- **EXERCISE DESCRIPTION**:
In the bit array discussion, write out the part that opens with the words containing "First, one can" and closes with "it should work.", substituting "function" for "class".

I think you mean pip
I think you mean “included in PyPI”, the Python Package Index. :p
28

The bitstring module may help:

from bitstring import BitArray
a = BitArray(6000000)

This will take less than a megabyte of memory, and it's easy to set, read, slice and interpret bits. Unlike the bitarray module it's pure Python, plus it works for Python 3.

See the documentation for more details.

Comments

11

This one-liner converts bytes to a list of True/False bit values. Might be not performant for 6M bits but for small flags it should be fine and does not need additional dependencies.

>>> flags = bytes.fromhex(b"beef")
>>> bits =  [flags[i//8] & 1 << i%8 != 0 for i in range(len(flags) * 8)]
>>> print(bits)
[False, True, True, True, True, True, False, True, True, True, True, True, False, True, True, True]

Comments

11

Quite easily

bitarray60000 = 1<<60000

With that, you can use bitshift operator to your heart content. For instance, position 2 set True would be:

bitarray60000 | 1<<2

Getting bit from position 2

bitarray60000 & 1<<2

I guess the idea is quite simple. Though some operations might be tricky.

5 Comments

This is not quite the same when it comes to the length of the array. For example, bitarrays '000' and '0' should be distinct.
First, one can encapsulate the logic inside the class. Second, I thought of "1000" where the leading 1 determines the array's length. Thus, 1000 is an array with three slots, not four as one might think. With this little twist, it is fine. As I said the implementation may be tricky but it should work.
Yes, the leading 1 is a little hacky for finding the array length and getting the raw bits out. But it's an interesting memory optimization.
You can actually use a different base, say three, for three options. It takes some math to store them but it is doable.

- **DATA LINES**:
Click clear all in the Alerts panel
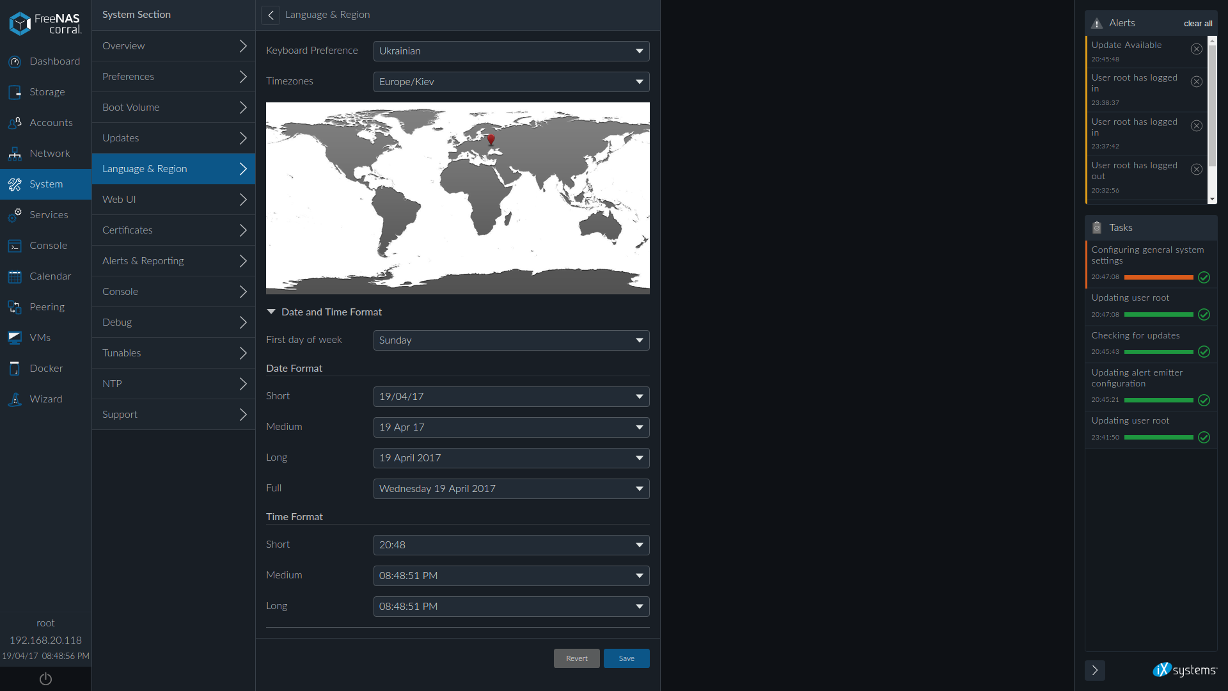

- **THE COMPLETED TASK**:
First, one can encapsulate the logic inside the function. Second, I thought of "1000" where the leading 1 determines the array's length. Thus, 1000 is an array with three slots, not four as one might think. With this little twist, it is fine. As I said the implementation may be tricky but it should work.